This woman entrepreneur’s startup helps deliver last-mile computing for low latency and cost-effective use cases

Nida Sahar is the Founder of Nife Labs, a multi-cloud, edge-computing platform that orchestrates workloads from cloud to network to edge. It aggregates telcos, data centres, and hyper scalers to provide a platform that can move workloads on-demand.

Nida Sahar’s initiation into business started at an early age. Her father was into the distribution of shoes, and her mother ran a boutique.

“I was my mother’s assistant, managing her accounts. My mother’s family is into the business of fruits and vegetables, especially import-export of mangoes. Growing up, I would often hear terms like cess, VAT, profit, loss, and partnerships at the dining table,” she recalls.

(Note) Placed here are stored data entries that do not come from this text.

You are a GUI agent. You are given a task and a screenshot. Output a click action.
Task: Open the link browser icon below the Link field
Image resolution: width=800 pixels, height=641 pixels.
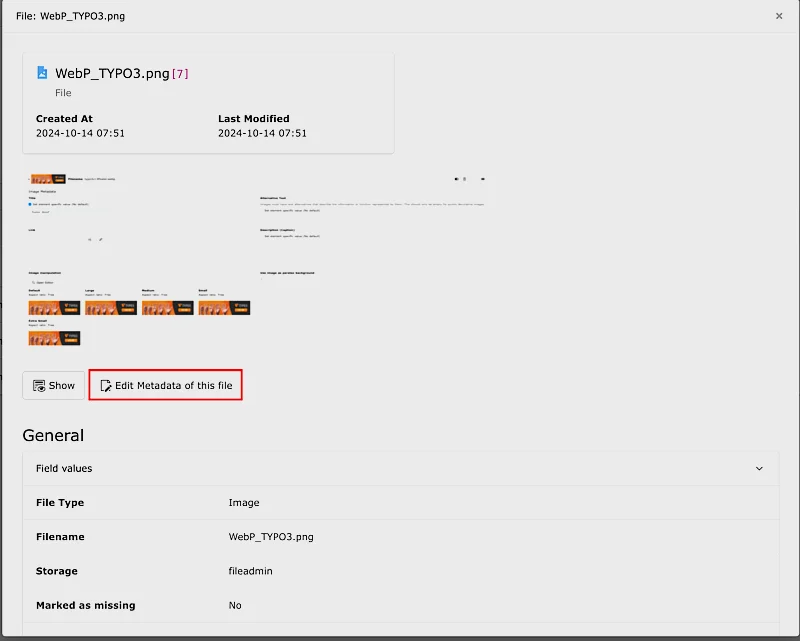[91, 240]
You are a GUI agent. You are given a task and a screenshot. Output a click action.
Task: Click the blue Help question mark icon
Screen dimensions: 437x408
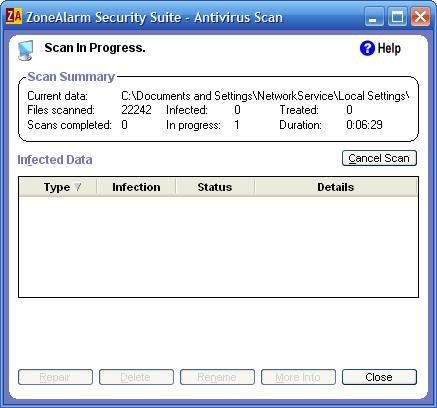pos(367,48)
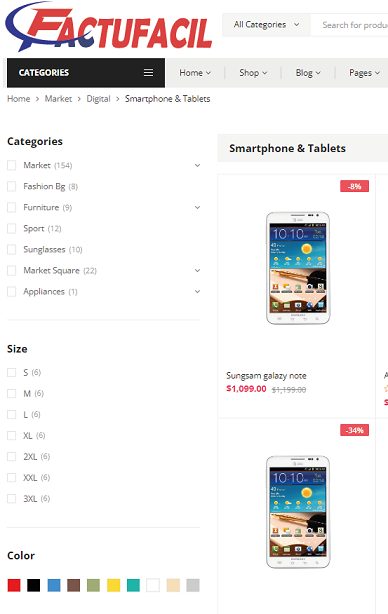Open the Sungsam galazy note product image
The image size is (388, 614).
click(298, 268)
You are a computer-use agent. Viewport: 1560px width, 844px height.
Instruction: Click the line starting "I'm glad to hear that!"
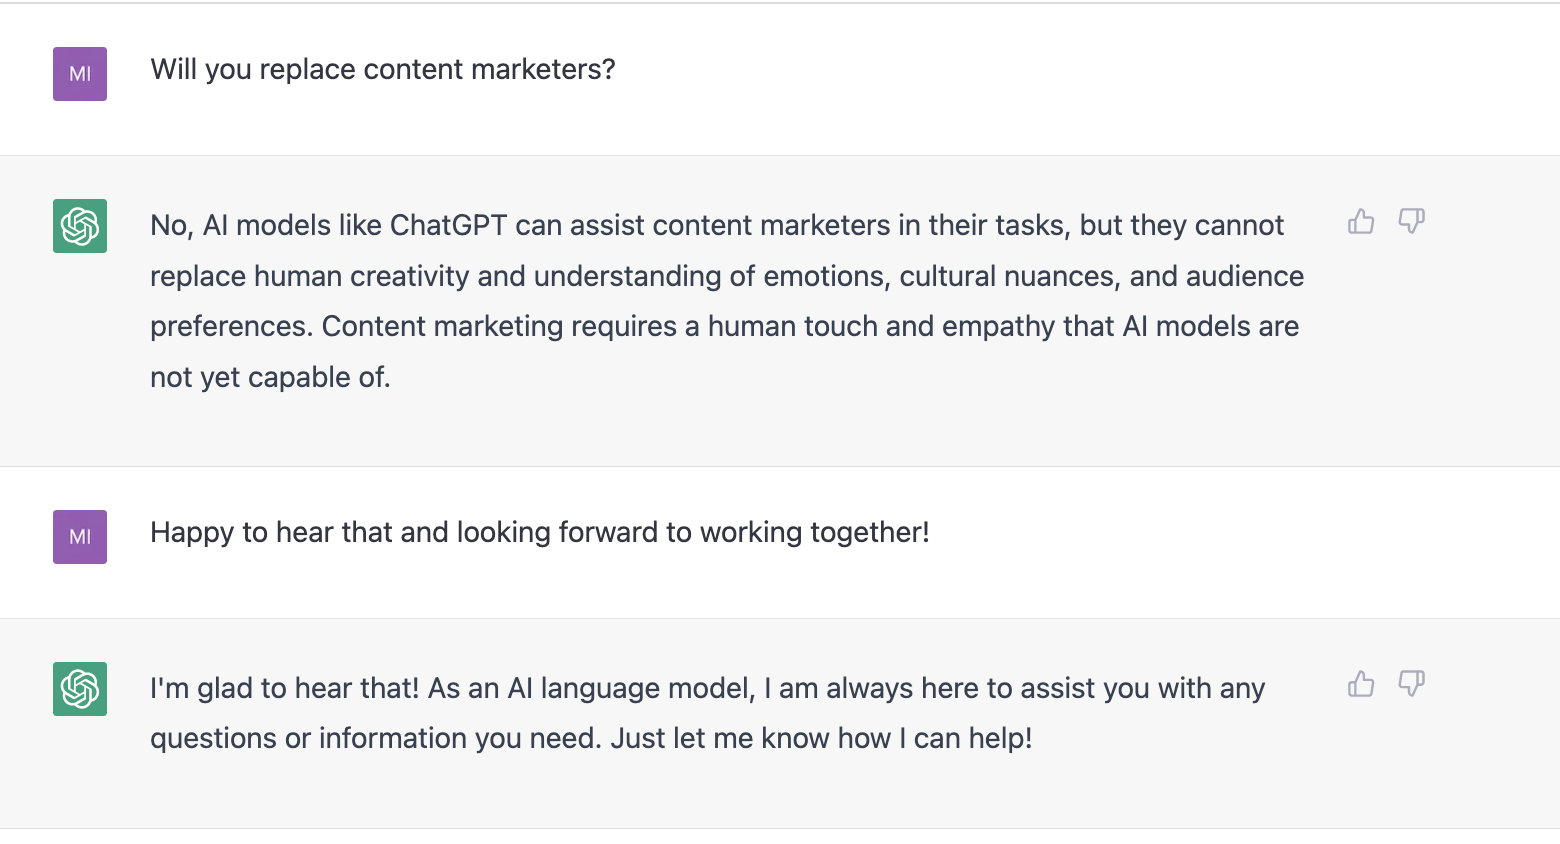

On the other hand, her paternal grandmother came from a family of teachers. Her growing years were spent opening TVs, computers, alarm clocks, creating periscopes, and using feathers to produce static electricity.

Starting young

At 15, Nida started selling cosmetics and then stationery. The day after she turned 18, she applied for a PAN card and soon started filing taxes. But she knew she always wanted to pursue engineering like her father and joined BMS College of Engineering in Bengaluru for a BE in information science.

After a few years at corporate organisations and building two startups, establishing communities, podcasts, and working on consulting projects, she decided to start Nife Labs.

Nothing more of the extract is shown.